Saint John’s new mayor, Mel Norton, who was sworn in Monday night, beat outgoing mayor Ivan Court in all corners of the city, a detailed analysis of the electoral results shows.
Norton, who won the May 14 municipal election by a landslide, earning 75.6 per cent of the vote, took every poll in every neighbourhood decisively.
The 38-year-old lawyer and relative newcomer to politics swept through the poorest sections of the south and north ends and dominated the wealthy enclave of million-dollar homes in Millidgeville.
He also took the rural vote from Loch Lomond on the east side, to Martinon in the west and blitzed the inner city in the four-race race that included Matthew D. Thompson and Joseph Alan Callahan.
Norton's campaign for change sacked Court’s strongholds at every turn, signaling a strong desire for change in the city.

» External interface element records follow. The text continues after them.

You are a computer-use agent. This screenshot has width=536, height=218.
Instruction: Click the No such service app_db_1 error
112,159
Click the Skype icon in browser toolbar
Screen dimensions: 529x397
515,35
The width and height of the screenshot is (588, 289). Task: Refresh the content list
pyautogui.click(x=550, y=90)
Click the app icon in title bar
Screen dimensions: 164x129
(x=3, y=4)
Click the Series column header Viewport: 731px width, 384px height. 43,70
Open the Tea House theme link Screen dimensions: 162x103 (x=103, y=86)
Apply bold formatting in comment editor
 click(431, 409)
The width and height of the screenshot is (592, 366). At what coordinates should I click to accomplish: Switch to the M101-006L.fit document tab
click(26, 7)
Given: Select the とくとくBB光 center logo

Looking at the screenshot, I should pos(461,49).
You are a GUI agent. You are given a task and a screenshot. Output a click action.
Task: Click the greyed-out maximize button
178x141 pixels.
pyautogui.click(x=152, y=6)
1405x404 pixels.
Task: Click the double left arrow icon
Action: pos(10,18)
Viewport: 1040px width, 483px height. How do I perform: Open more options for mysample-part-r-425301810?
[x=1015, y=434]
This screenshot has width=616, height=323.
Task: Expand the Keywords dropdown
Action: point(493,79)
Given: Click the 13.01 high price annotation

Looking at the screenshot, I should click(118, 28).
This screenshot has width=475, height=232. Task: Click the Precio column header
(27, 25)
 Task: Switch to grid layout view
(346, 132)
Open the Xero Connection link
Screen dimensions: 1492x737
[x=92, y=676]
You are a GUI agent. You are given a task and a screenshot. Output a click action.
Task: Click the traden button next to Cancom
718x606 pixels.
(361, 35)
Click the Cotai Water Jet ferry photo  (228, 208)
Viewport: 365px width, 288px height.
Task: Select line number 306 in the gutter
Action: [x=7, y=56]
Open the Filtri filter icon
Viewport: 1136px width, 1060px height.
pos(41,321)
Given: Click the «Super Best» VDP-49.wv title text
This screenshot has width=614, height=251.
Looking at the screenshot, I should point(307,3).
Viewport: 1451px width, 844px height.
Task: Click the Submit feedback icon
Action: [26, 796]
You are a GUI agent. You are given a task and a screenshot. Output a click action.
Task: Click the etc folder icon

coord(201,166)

Even Court's home poll in Monte Cristo Park abandoned him, voting 105 to 39 for Norton.
'It looks like there was a real appetite for change in Saint John.' —Tom Bateman, political scientist
The west side community of Milford that favoured Court with 64 per cent of the vote in a five-way race in 2008, also flipped to Norton this time at 65 per cent.
"It looks like there was a real appetite for change in Saint John," said Tom Bateman, a political scientist at St. Thomas University.
"Another trend that competes with incumbency is that politicians need to be fresh and continually appealing to voters and possibly, the shelf life of a politician is getting shorter," Bateman said.
On election night, Court suggested his loss stemmed from negative media coverage and the amount of money spent on Norton's campaign.
The political scientist said Norton's massive victory was likely helped by the many serious issues facing the province's largest city.
"We’ve got a very serious pension issue and fiscal question in Saint John and it looks like with that [defamation] trial [against former councillor John Ferguson] that took place in the city, lots of visibility, lots of media coverage, a lot of that transferred into a electoral bashing," Bateman said.
Norton, who only entered politics a year and a half ago, winning a councillor’s seat in a byelection by a margin of 124 ballots, claimed 17,309 votes this time around, while Court garnered only 3,494.
The last Saint John mayor to enjoy such a major victory was Elsie Wayne in 1992, when she beat her closest competitor Hazen Fulton by nearly 16,700 votes.
Court, who hadn’t lost an election in 14 years, conceded defeat less than an hour after the polls closed.
The other mayoral contenders, Thompson, a construction firm owner, and Joseph Alan Callahan, a retiree, earned 1,278 and 828 of the ballots respectively.
Norton campaigned on the need for change, with the mayor and council, unions, and city staff all working together, along with citizens, neighbouring communities, and the provincial and federal governments.
He also pledged to fix the $193-million pension deficit, improve water quality, roads, and public transit without introducing any new taxes.
Several new councillors were also elected.
Of the five incumbents who sought re-election, only Ward 1 Coun. Bill Farren and Ward 3 Coun. Donnie Snook were successful.
The other members of the new council include: Shelley Rinehart and former mayor Shirley McAlary as councillors-at-large, Greg Norton in Ward 1, Susan Fullerton and John MacKenzie in Ward 2, Donna Reardon in Ward 3 and Ray Strowbridge will serve in Ward 4.